BEGIN
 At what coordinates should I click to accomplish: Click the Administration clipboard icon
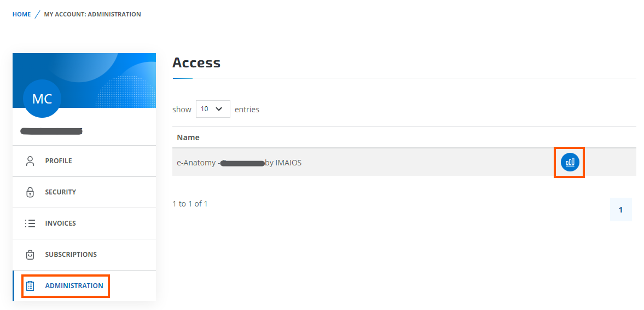(30, 286)
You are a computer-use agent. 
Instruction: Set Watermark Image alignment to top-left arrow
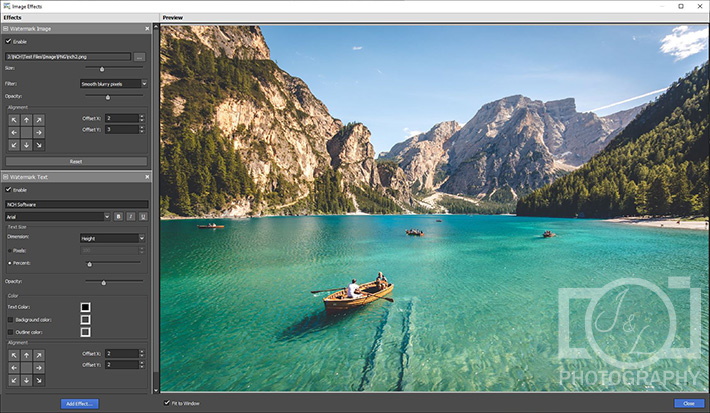pyautogui.click(x=14, y=120)

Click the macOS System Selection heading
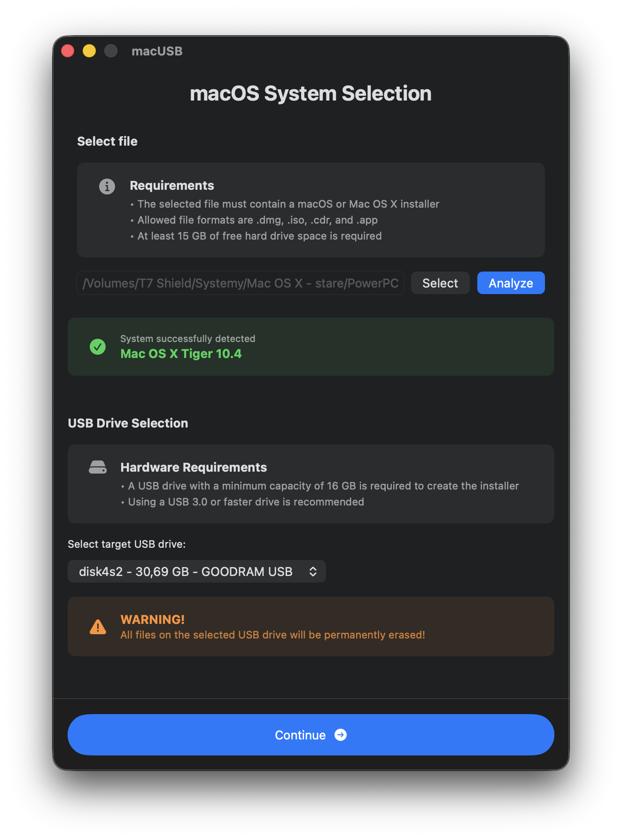pyautogui.click(x=311, y=93)
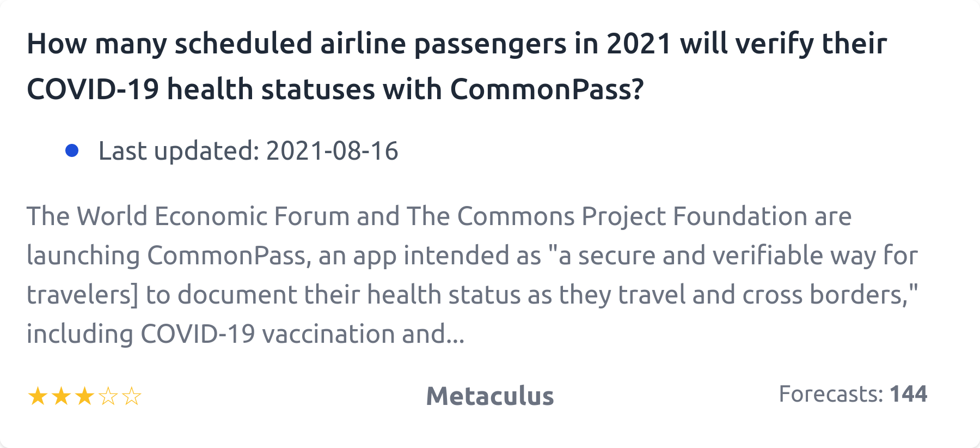This screenshot has width=980, height=448.
Task: Click "COVID-19" in the heading
Action: [x=93, y=89]
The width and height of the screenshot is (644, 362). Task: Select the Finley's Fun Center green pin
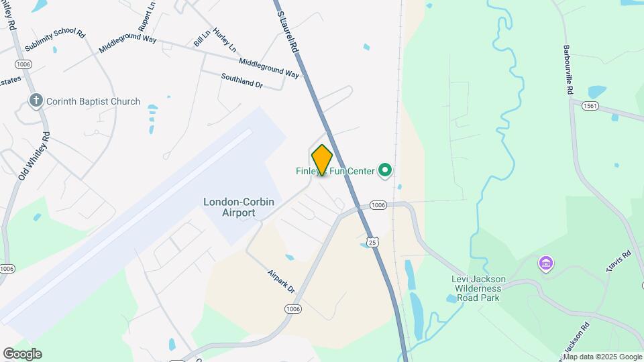pos(385,171)
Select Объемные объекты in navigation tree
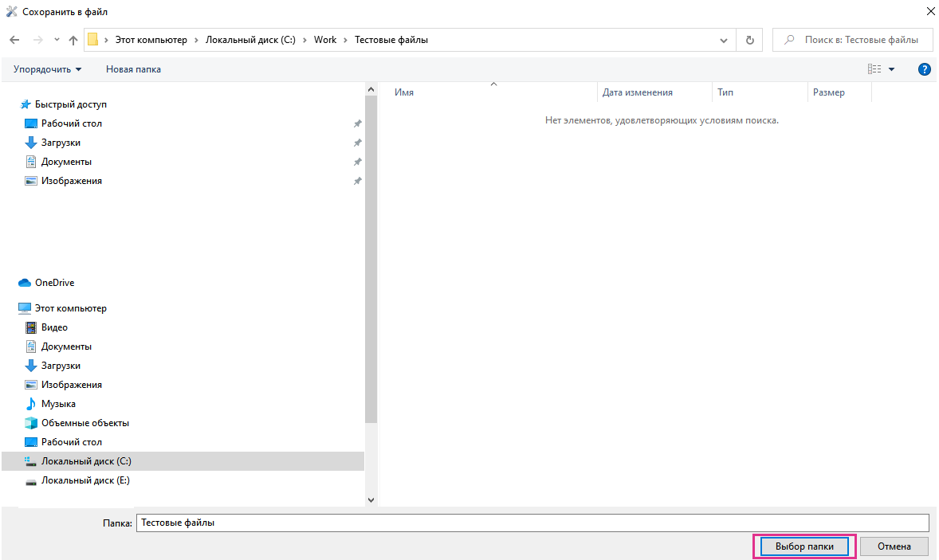 pyautogui.click(x=84, y=423)
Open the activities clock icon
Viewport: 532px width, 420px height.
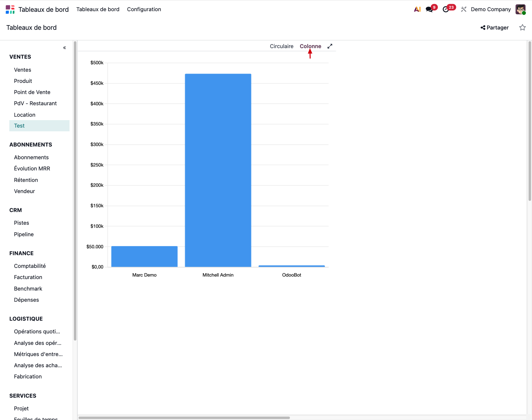446,9

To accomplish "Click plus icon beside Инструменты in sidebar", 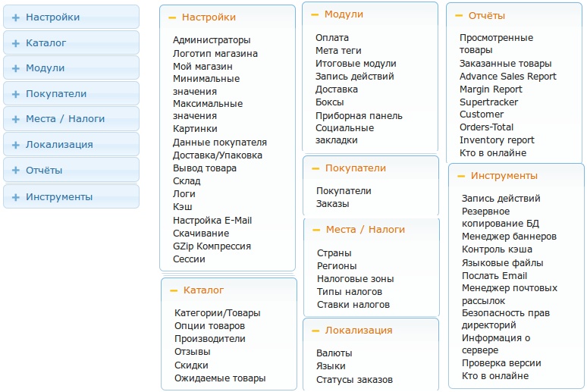I will coord(15,197).
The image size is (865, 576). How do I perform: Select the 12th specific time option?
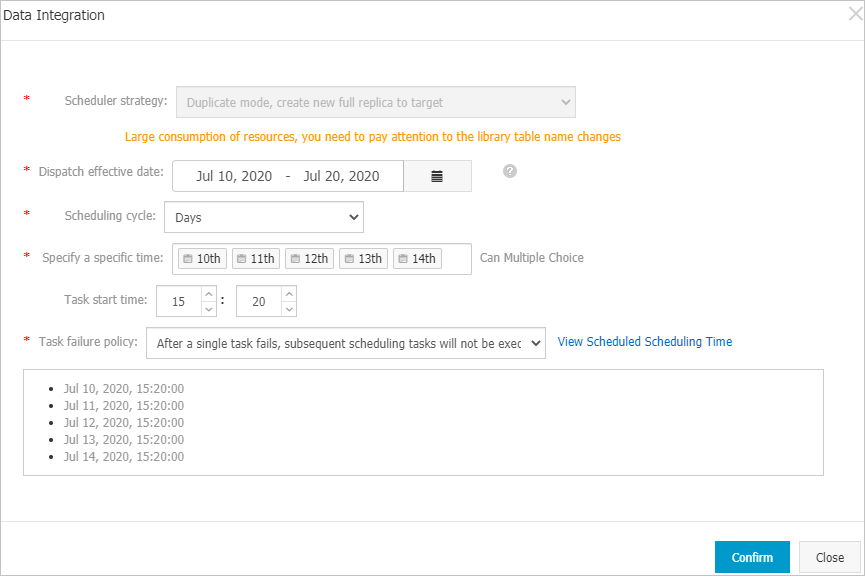(309, 258)
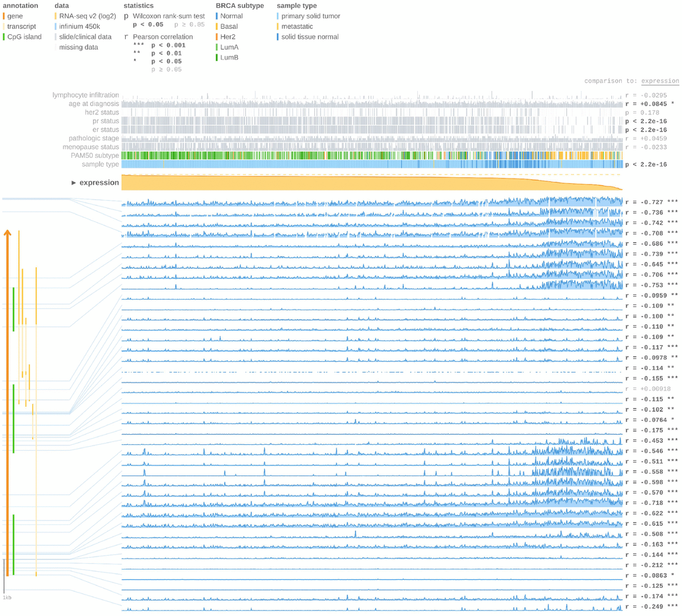Screen dimensions: 682x616
Task: Expand the expression row triangle
Action: (74, 183)
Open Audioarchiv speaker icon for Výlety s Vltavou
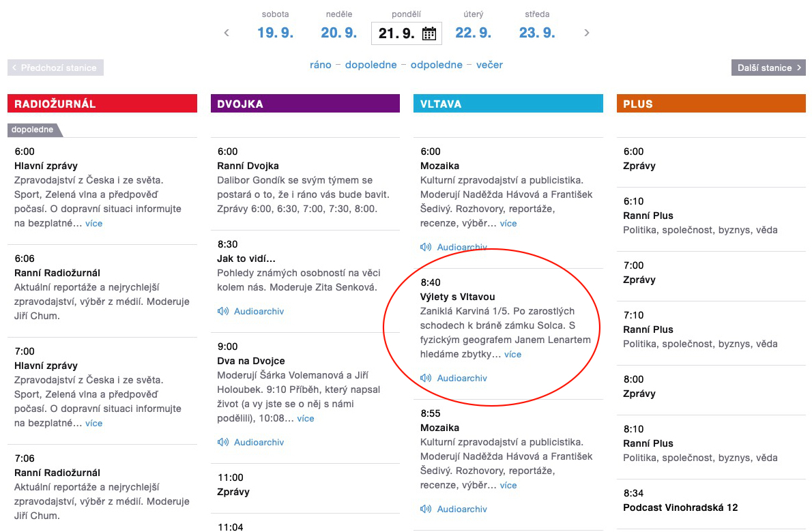812x532 pixels. pos(426,378)
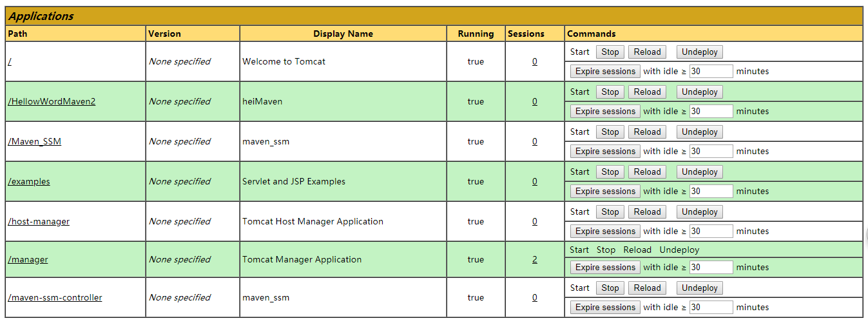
END
Problem to work on: Repeat word for word, and nothing more, the lines between the line containing "Open Audioarchiv speaker" and the last line of the records above, inclusive, without pictures.

Answer box:
Open Audioarchiv speaker icon for Výlety s Vltavou
812x532 pixels. pos(426,378)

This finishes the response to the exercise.